Reading passage:
Fast forward exactly one year to Saturday March 12, 2016, when Matthew ushered Chris and me into a formal banquet at the U.S. Military Academy at West Point. I wore the same black cocktail dress and torturous heels, but Matthew traded in a tux for his West Point full dress uniform. Oh my. “Dashing” does not adequately describe how he looked that night. He’s a changed man having gained about 15 pounds of muscle, and if they could be weighed, the same amount in maturity and poise. Everyone matures in college, but the intense nature of a military academy seems to have fast-forwarded the process.
Looking back again to March of 2015, Matthew was laser-focused on West Point, 100% sure that it was the right choice. I, on the other hand, had a laundry list of doubts and asked him to delay acceptance until after an overnight visit in late March. The visit cemented his decision, but did little to dispel my deepest concerns. Much to my surprise, this past year has thrown each doubt by the wayside one after another. The academy is challenging to be sure and Matthew has had his share of tough times with more to come, but overall he is thriving. Chris and I couldn’t be more proud.
I couldn’t write these words with such confidence had we not attended West Point’s Plebe-Parent Weekend (PPW). Two full days of activities gave us hours of one-on-one time with Matthew (precious!) and deep first-hand insight into his daily life at West Point and relationships with fellow cadets, professors, and military leadership. Seeing is believing. Thank you West Point for this rare opportunity.

Work instruction:
Please return everything from "Fast forward exactly" down to "fast-forwarded the process." in the West Point passage, copied word for word.

Data records:
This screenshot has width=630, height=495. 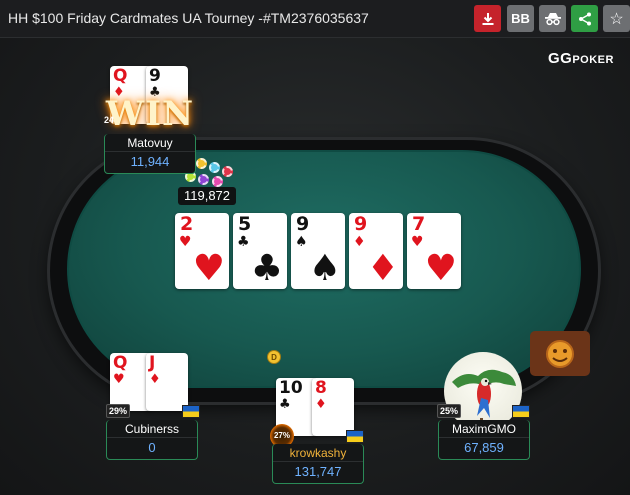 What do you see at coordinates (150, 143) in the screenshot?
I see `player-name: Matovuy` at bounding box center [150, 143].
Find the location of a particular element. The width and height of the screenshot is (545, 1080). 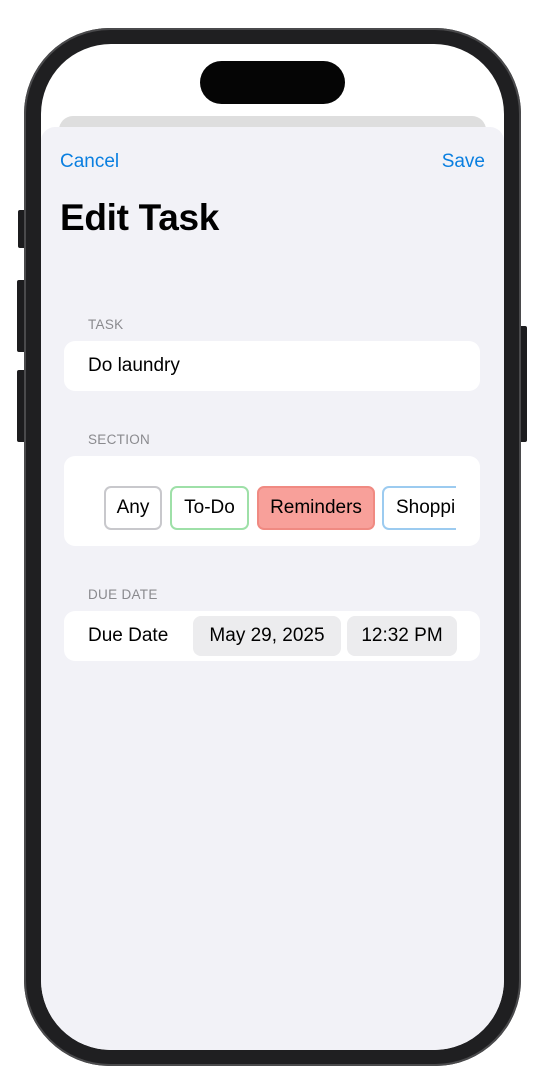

--

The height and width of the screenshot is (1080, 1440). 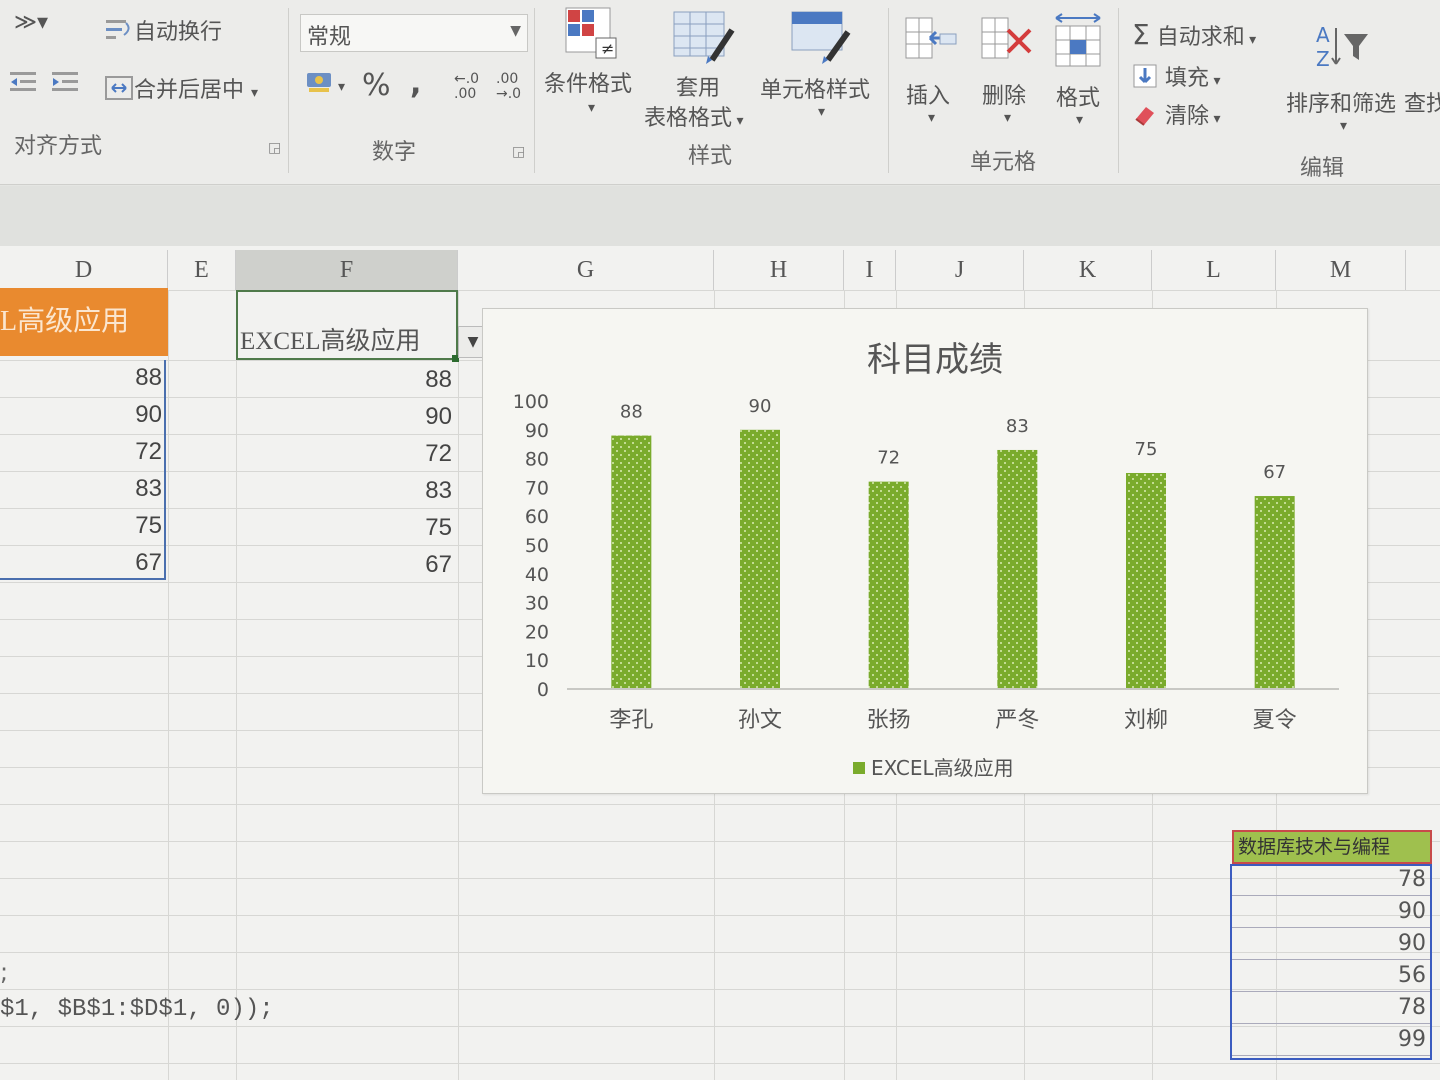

Solved exercise:
Fast forward exactly one year to Saturday March 12, 2016, when Matthew ushered Chris and me into a formal banquet at the U.S. Military Academy at West Point. I wore the same black cocktail dress and torturous heels, but Matthew traded in a tux for his West Point full dress uniform. Oh my. “Dashing” does not adequately describe how he looked that night. He’s a changed man having gained about 15 pounds of muscle, and if they could be weighed, the same amount in maturity and poise. Everyone matures in college, but the intense nature of a military academy seems to have fast-forwarded the process.